Quem é contra o aborto que não faça um. Mulheres seguirão abortando e colocando suas vidas em risco. Mulheres que já são mães podem morrer e deixar uma família órfã. Mulheres que não querem ser mães também podem morrer. Mulheres abortam todos os dias de forma insegura. Adolescentes abortam, mulheres adultas abortam, católicas, evangélicas, candomblecistas, umbandistas e budistas abortam. Homens trans abortam. Só quem está nessa situação sabe o que é o desespero de uma gravidez indesejada.
Vou lembrar aqui que métodos anticoncepcionais falham, mas pessoas também podem vacilar. Elas devem pagar com a sua vida por isso? Engraçado, não vejo os homens, que frequentemente se recusam a usar camisinha porque “acabaram de fazer exames” ou “são limpos”, ou seja qual desculpa que arrumem, sendo cobrados. A contracepção está sempre nas nossas costas. Encapar o pinto é uma dificuldade, né? E até parece que o único perigo é a gravidez.
O aborto legal no Brasil, em caso de estupro, risco de vida da mãe e anencefalia do feto, é dificultado por todo um sistema burocrático e moralista que coloca inclusive meninas vítimas de estupro em uma situação de vulnerabilidade extrema. Não é fácil só porque é legal; basta ver os casos de religiosos se enfiando onde não são chamados para tentar impedir que se cumpra um direito garantido por lei. O aborto tem que ser legal e para todas as pessoas que gestam.

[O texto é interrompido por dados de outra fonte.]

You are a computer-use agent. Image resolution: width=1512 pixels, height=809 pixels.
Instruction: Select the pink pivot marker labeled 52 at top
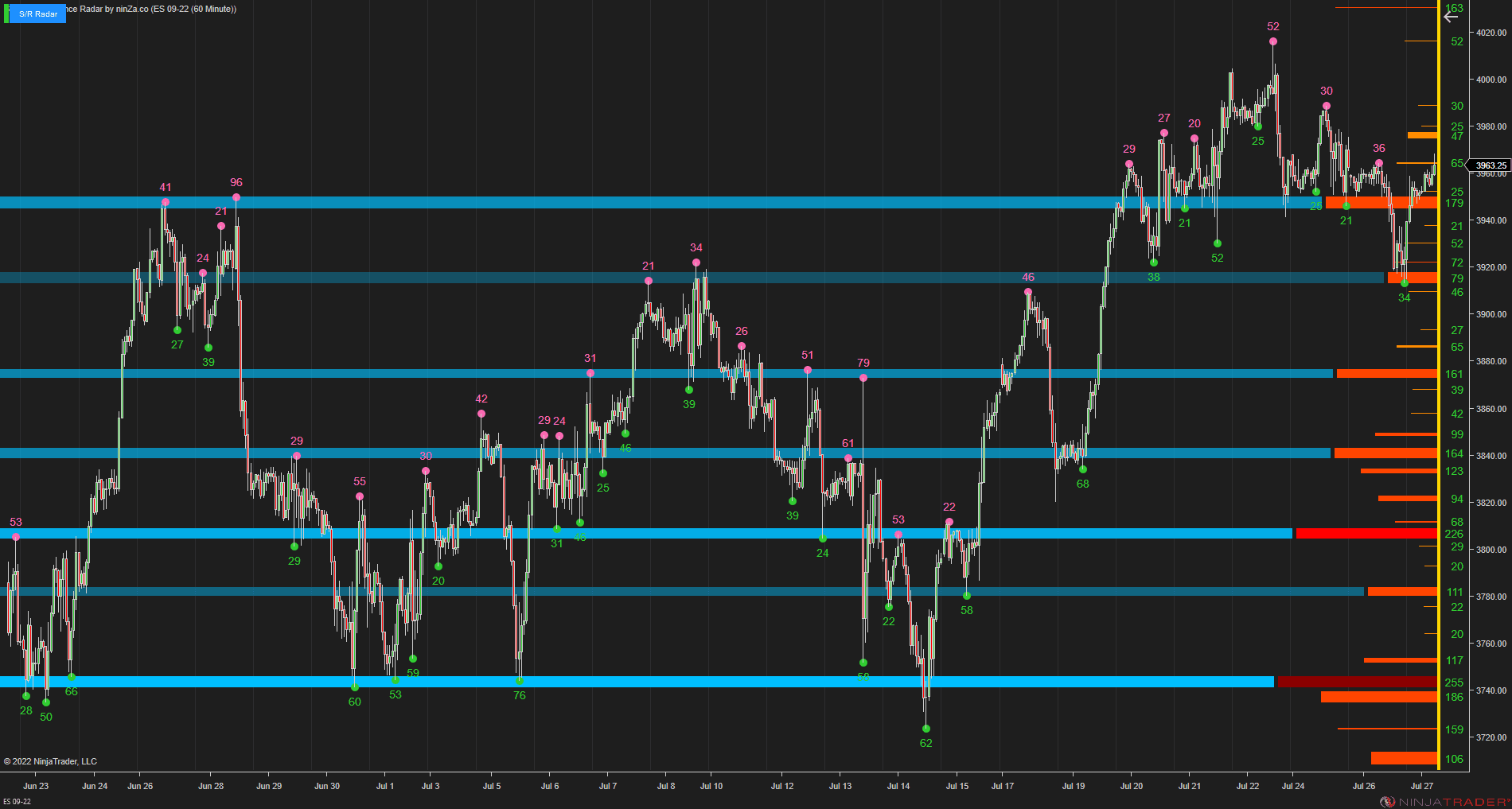click(1273, 41)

Existe um surto de sífilis porque as pessoas acham que são imbatíveis e não vai acontecer com elas. Bom, colega, pode acontecer. Com qualquer um. Com qualquer uma. Sempre me deparo com comentários dizendo que mulheres que tentam abortar devem mesmo morrer. Além da ignorância e da percepção de que a vida da mulher não vale nada, isso também demonstra uma atitude punitivista com a mulher que faz sexo. Deu? Agora aguenta. Ninguém pergunta onde está o homem que engravidou. Ninguém quer saber se ele se protegeu, se ele se preocupou. Diante dos olhos desse terrível senso comum, ao homem não cabe nenhuma responsabilidade quando o assunto é contracepção.
Dito isso, estarei nas ruas amanhã em nome não só do aborto, mas de todos os direitos sexuais e reprodutivos que nos são negados. Bora?